Video timestamps are weird. Years ago I routinely pulled event VODs from an HLS source and re-uploaded to YouTube. To speed up downloading, I downloaded the MPEG-TS segments in parallel and assembled them with FFmpeg. Initially I used the basic and familiar concat demuxer during assembly. The results were fine locally. Months in a visitor told me that all my VODs had subtle yet frequent stutters. Turned out the videos played perfectly fine in any libavcodec-based (i.e. FFmpeg-based) video player, and still played fine even after libavcodec re-encoding, yet once they went through YouTube’s encoder, which AFIAK was also libavcodec-derived, subtle stutters appeared at segment boundaries. I then switched to the hls demuxer during assembly and the YouTube problem went away. I never got to the bottom of this, so to this day it’s still a mystery to me.
This is what I love about tech. I have 15 years experience as a software developer but I have no clue what any of these words mean. Amazing you can have such specialised knowledge about something.
Your comment gave me perspective on how far down the rabbit hole my media server has taken me, as I was nodding along to everything the parent poster said having encountered similar issues with FFmpeg in the past.
Niche knowledge really can creep up on you over the years as you gradually encounter problems and work to solve them a few hours at a time.
While I have not been this deep into the inner workins, I personally have skimmed that rabbit hole when I started a side-project that was essentially grep but for (mainly) MKV files.

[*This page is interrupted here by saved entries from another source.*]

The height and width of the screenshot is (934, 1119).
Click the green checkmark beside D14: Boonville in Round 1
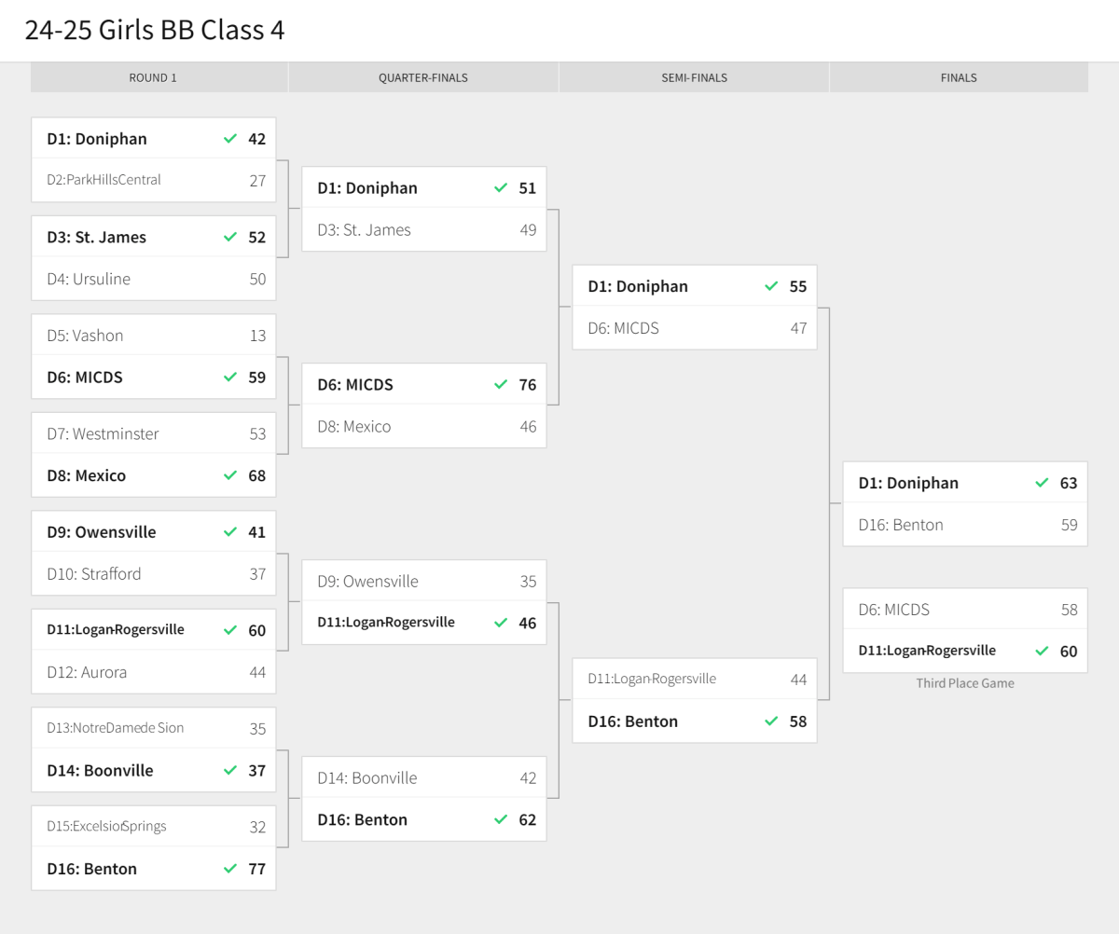(230, 771)
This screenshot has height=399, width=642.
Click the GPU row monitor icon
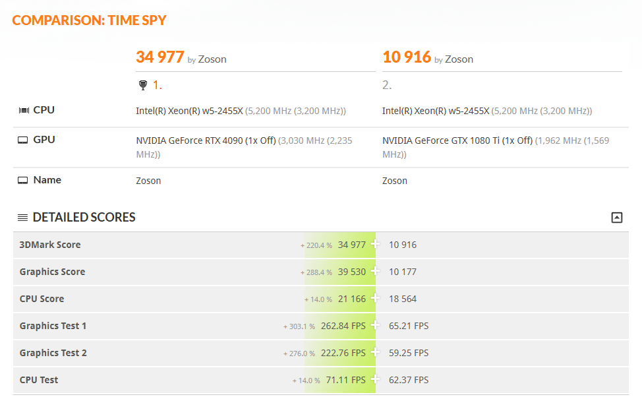pyautogui.click(x=23, y=140)
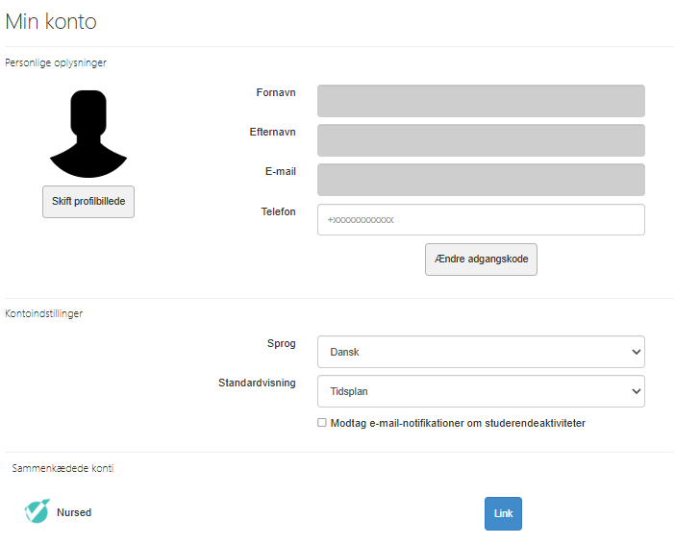Click the Personlige oplysninger section heading
The image size is (675, 544).
[56, 62]
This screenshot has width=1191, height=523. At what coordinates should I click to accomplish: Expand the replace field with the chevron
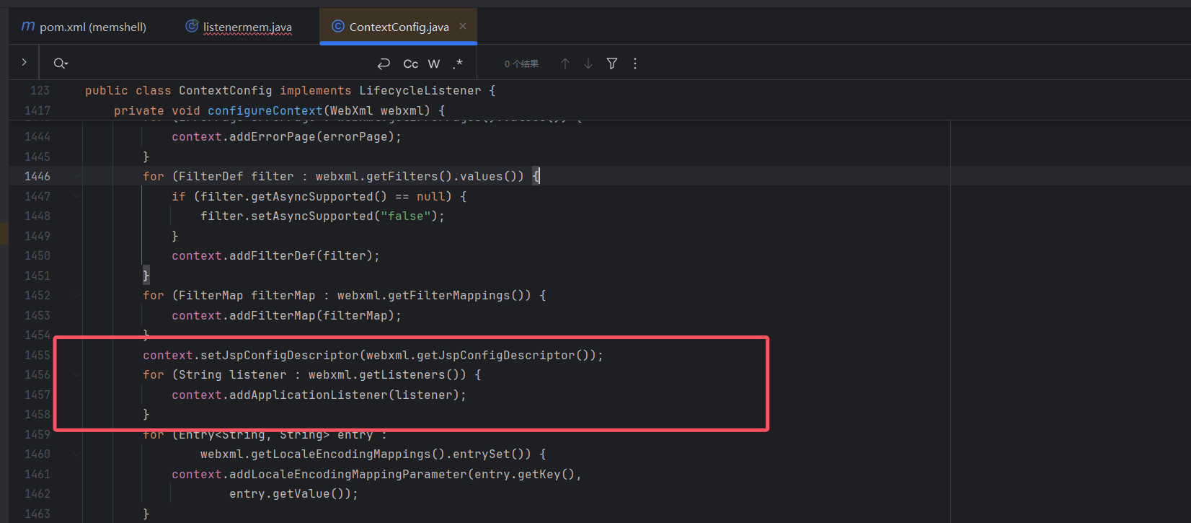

Idea was that you could "grep" by specific text in the subtitles and automatically create a clip of every occurrence of the text (by looking at the subtitle timing and padding that in both directions).
The biggest source of my frustration was that I was unable to get the clipping to work exactly as I wanted, where the start or end of the clip would seemingly drift back and forth. That was until I realized it boiled down to how the different seek modes in ffmpeg handled keyframes.
I still haven't gotten the clipping to work exactly as I want but I figured doing two passes might be the way to go: first pass would do a fuzzy match and ensure there is enough extra on both ends of the desired clip and the second pass could re-encode the fuzzy-matched clip to shuffle the keyframes around, allowing more accurate clipping.
It's tricky. Subs aren't always brilliantly timed either.
I did something similar many moons ago to auto create summary videos based on changing sentiment in the subtitles for the BBC. Worked... interestingly.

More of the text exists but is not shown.